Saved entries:
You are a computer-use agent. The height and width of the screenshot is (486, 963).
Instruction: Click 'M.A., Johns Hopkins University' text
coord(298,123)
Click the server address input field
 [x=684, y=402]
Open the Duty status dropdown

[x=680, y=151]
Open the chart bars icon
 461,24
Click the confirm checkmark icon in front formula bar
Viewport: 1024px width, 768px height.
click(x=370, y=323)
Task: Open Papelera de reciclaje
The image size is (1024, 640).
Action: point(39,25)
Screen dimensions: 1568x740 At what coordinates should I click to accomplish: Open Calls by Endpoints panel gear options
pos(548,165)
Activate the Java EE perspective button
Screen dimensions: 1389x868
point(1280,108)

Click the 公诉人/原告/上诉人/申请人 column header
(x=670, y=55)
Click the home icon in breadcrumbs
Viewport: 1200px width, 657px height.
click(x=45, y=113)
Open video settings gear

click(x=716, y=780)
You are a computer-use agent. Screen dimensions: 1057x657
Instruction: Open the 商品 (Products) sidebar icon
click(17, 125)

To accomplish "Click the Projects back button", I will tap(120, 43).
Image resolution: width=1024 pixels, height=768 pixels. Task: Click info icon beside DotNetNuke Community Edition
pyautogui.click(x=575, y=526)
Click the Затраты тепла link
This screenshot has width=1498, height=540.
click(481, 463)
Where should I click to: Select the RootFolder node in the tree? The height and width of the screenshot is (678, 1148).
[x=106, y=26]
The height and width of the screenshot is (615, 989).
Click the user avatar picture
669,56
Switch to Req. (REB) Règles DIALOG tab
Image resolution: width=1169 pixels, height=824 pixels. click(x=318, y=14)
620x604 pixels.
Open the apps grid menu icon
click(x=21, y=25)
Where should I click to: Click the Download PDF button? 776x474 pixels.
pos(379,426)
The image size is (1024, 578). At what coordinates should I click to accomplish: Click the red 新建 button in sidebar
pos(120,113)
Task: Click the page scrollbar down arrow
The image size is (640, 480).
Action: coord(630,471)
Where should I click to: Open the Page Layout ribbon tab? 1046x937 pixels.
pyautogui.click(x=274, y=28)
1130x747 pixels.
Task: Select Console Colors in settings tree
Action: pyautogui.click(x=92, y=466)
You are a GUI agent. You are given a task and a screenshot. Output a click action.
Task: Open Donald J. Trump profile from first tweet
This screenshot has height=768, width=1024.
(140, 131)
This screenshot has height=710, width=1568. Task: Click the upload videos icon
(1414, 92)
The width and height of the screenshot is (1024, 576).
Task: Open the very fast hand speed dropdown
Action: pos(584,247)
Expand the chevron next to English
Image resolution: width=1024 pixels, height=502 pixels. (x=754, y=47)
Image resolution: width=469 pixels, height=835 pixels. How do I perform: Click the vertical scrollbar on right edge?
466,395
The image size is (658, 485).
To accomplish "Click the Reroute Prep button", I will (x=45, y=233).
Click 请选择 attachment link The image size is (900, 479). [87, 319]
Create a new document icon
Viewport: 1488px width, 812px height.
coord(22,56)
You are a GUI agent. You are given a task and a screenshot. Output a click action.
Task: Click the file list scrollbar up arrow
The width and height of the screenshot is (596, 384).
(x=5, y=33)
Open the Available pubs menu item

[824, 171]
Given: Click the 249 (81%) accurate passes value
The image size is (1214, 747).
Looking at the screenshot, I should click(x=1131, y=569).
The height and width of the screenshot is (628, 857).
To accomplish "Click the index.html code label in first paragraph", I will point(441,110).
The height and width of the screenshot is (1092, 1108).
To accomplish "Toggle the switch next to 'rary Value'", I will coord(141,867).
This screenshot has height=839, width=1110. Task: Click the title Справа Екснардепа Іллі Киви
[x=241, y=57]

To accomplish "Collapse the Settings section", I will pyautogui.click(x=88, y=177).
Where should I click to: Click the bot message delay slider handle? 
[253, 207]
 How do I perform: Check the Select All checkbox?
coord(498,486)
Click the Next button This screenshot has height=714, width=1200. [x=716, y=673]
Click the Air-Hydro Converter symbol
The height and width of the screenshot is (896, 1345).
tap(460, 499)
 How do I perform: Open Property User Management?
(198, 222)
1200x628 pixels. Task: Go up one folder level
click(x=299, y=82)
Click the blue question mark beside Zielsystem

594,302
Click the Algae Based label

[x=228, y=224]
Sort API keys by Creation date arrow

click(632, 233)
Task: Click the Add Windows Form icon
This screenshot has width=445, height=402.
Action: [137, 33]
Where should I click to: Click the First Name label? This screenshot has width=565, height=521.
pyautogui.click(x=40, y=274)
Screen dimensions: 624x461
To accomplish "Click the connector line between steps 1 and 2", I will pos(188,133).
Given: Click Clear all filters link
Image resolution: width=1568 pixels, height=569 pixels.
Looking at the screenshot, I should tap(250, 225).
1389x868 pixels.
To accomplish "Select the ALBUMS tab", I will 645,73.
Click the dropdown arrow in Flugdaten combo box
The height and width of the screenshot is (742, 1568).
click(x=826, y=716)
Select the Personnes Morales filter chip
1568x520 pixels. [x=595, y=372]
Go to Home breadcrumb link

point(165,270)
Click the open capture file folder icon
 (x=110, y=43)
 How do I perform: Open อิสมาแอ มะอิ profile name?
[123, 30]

▶ WORK INSTRUCTION:
Return each line of the data exactly as it was given.

▶ RESULT OF THE EXERCISE:
You are a computer-use agent. The height and width of the screenshot is (486, 963).
Instruction: Click 'M.A., Johns Hopkins University' text
coord(298,123)
Click the server address input field
 [x=684, y=402]
Open the Duty status dropdown

[x=680, y=151]
Open the chart bars icon
 461,24
Click the confirm checkmark icon in front formula bar
Viewport: 1024px width, 768px height.
click(x=370, y=323)
Task: Open Papelera de reciclaje
The image size is (1024, 640).
Action: point(39,25)
Screen dimensions: 1568x740 At what coordinates should I click to accomplish: Open Calls by Endpoints panel gear options
pos(548,165)
Activate the Java EE perspective button
Screen dimensions: 1389x868
point(1280,108)

Click the 公诉人/原告/上诉人/申请人 column header
(x=670, y=55)
Click the home icon in breadcrumbs
Viewport: 1200px width, 657px height.
click(x=45, y=113)
Open video settings gear

click(x=716, y=780)
You are a computer-use agent. Screen dimensions: 1057x657
Instruction: Open the 商品 (Products) sidebar icon
click(17, 125)

To accomplish "Click the Projects back button", I will tap(120, 43).
Image resolution: width=1024 pixels, height=768 pixels. Task: Click info icon beside DotNetNuke Community Edition
pyautogui.click(x=575, y=526)
Click the Затраты тепла link
This screenshot has width=1498, height=540.
click(481, 463)
Where should I click to: Select the RootFolder node in the tree? The height and width of the screenshot is (678, 1148).
[x=106, y=26]
The height and width of the screenshot is (615, 989).
Click the user avatar picture
669,56
Switch to Req. (REB) Règles DIALOG tab
Image resolution: width=1169 pixels, height=824 pixels. click(x=318, y=14)
620x604 pixels.
Open the apps grid menu icon
click(x=21, y=25)
Where should I click to: Click the Download PDF button? 776x474 pixels.
pos(379,426)
The image size is (1024, 578). At what coordinates should I click to accomplish: Click the red 新建 button in sidebar
pos(120,113)
Task: Click the page scrollbar down arrow
The image size is (640, 480).
Action: coord(630,471)
Where should I click to: Open the Page Layout ribbon tab? 1046x937 pixels.
pyautogui.click(x=274, y=28)
1130x747 pixels.
Task: Select Console Colors in settings tree
Action: pyautogui.click(x=92, y=466)
You are a GUI agent. You are given a task and a screenshot. Output a click action.
Task: Open Donald J. Trump profile from first tweet
This screenshot has height=768, width=1024.
(140, 131)
This screenshot has height=710, width=1568. Task: Click the upload videos icon
(1414, 92)
The width and height of the screenshot is (1024, 576).
Task: Open the very fast hand speed dropdown
Action: pos(584,247)
Expand the chevron next to English
Image resolution: width=1024 pixels, height=502 pixels. (x=754, y=47)
Image resolution: width=469 pixels, height=835 pixels. How do I perform: Click the vertical scrollbar on right edge?
466,395
The image size is (658, 485).
To accomplish "Click the Reroute Prep button", I will (x=45, y=233).
Click 请选择 attachment link The image size is (900, 479). [87, 319]
Create a new document icon
Viewport: 1488px width, 812px height.
coord(22,56)
You are a GUI agent. You are given a task and a screenshot. Output a click action.
Task: Click the file list scrollbar up arrow
The width and height of the screenshot is (596, 384).
(x=5, y=33)
Open the Available pubs menu item

[824, 171]
Given: Click the 249 (81%) accurate passes value
The image size is (1214, 747).
Looking at the screenshot, I should click(x=1131, y=569).
The height and width of the screenshot is (628, 857).
To accomplish "Click the index.html code label in first paragraph", I will point(441,110).
The height and width of the screenshot is (1092, 1108).
To accomplish "Toggle the switch next to 'rary Value'", I will coord(141,867).
This screenshot has height=839, width=1110. Task: Click the title Справа Екснардепа Іллі Киви
[x=241, y=57]

To accomplish "Collapse the Settings section", I will pyautogui.click(x=88, y=177).
Where should I click to: Click the bot message delay slider handle? 
[253, 207]
 How do I perform: Check the Select All checkbox?
coord(498,486)
Click the Next button This screenshot has height=714, width=1200. [x=716, y=673]
Click the Air-Hydro Converter symbol
The height and width of the screenshot is (896, 1345).
tap(460, 499)
 How do I perform: Open Property User Management?
(198, 222)
1200x628 pixels. Task: Go up one folder level
click(x=299, y=82)
Click the blue question mark beside Zielsystem

594,302
Click the Algae Based label

[x=228, y=224]
Sort API keys by Creation date arrow

click(632, 233)
Task: Click the Add Windows Form icon
This screenshot has width=445, height=402.
Action: [137, 33]
Where should I click to: Click the First Name label? This screenshot has width=565, height=521.
pyautogui.click(x=40, y=274)
Screen dimensions: 624x461
To accomplish "Click the connector line between steps 1 and 2", I will pos(188,133).
Given: Click Clear all filters link
Image resolution: width=1568 pixels, height=569 pixels.
Looking at the screenshot, I should tap(250, 225).
1389x868 pixels.
To accomplish "Select the ALBUMS tab", I will 645,73.
Click the dropdown arrow in Flugdaten combo box
The height and width of the screenshot is (742, 1568).
click(x=826, y=716)
Select the Personnes Morales filter chip
1568x520 pixels. [x=595, y=372]
Go to Home breadcrumb link

point(165,270)
Click the open capture file folder icon
 (x=110, y=43)
 How do I perform: Open อิสมาแอ มะอิ profile name?
[123, 30]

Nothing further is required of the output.